Llega a la parte trasera de otra casa y esta vez hay una mujer que le pregunta qué sabe hacer.

–De todo –contesta.

–¿Sabes cocinar, o cuidar la casa?

Se queda callado.

–¿Cuánto ganabas antes? –Como sigue sin hablar, ella le pide que le enseñe la situpa. Nada más verla, le dice, enfadada–: ¿Por qué mientes? Acabas de llegar.
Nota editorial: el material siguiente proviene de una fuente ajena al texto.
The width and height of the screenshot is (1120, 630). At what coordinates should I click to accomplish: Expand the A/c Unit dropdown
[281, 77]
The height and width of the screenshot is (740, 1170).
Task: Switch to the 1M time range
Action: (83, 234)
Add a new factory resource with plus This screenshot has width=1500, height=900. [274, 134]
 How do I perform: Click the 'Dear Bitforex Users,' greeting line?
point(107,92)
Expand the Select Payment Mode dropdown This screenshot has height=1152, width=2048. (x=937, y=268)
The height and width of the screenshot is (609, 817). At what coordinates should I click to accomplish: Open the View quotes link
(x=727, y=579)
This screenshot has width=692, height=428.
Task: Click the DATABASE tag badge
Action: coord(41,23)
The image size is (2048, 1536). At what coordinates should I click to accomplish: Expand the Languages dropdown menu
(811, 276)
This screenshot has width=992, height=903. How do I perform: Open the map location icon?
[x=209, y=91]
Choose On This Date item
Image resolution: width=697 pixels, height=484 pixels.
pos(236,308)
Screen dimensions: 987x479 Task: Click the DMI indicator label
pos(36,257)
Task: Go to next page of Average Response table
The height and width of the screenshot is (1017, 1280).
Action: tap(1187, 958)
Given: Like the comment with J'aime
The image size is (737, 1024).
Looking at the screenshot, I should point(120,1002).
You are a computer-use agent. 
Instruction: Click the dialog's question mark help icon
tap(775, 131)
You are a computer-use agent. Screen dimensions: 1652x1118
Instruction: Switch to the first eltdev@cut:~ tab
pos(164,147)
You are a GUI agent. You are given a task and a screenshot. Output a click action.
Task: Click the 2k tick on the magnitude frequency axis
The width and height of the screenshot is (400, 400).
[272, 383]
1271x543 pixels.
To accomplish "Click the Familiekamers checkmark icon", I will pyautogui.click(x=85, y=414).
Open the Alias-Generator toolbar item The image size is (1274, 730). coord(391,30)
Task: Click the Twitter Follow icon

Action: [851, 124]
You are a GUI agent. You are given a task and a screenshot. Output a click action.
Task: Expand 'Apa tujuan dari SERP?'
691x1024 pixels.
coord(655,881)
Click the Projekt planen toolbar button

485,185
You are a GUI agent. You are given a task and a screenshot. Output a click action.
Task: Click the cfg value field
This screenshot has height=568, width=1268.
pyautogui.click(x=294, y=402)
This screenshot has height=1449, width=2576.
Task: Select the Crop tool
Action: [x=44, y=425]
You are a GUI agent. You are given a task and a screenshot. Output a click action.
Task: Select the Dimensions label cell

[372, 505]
Así que sale de nuevo a la acera, molesto y ofendido, pero pensando en lo que acaba de aprender, y al llegar a la siguiente casa, cuando una mujer le pregunta qué sabe hacer, le dirige una mirada humilde y afirma con voz quebrada que nunca ha trabajado en casas de blancos, pero que aprenderá rápido. Está pensando: «Tengo tan buen aspecto con esta ropa que a esta mujer le voy a gustar por mi elegancia». Sin embargo ella le dice que no quiere a un chico sin experiencia. Ahora, mientras se aleja, Jabavu siente el frío y la desdicha en el corazón y le parece que no hay nadie en el mundo que lo quiera. Silba con desenvoltura, da unos cuantos pisotones con sus elegantes zapatos nuevos y piensa que sin duda no tardará en encontrar un trabajo bueno y bien pagado, pero en la siguiente casa la mujer le ofrece trabajo duro por doce chelines al mes. Jabavu contesta que no puede aceptar doce chelines y ella le devuelve la situpa y le dice que sin experiencia no va a conseguir más que eso. Luego se mete en su casa.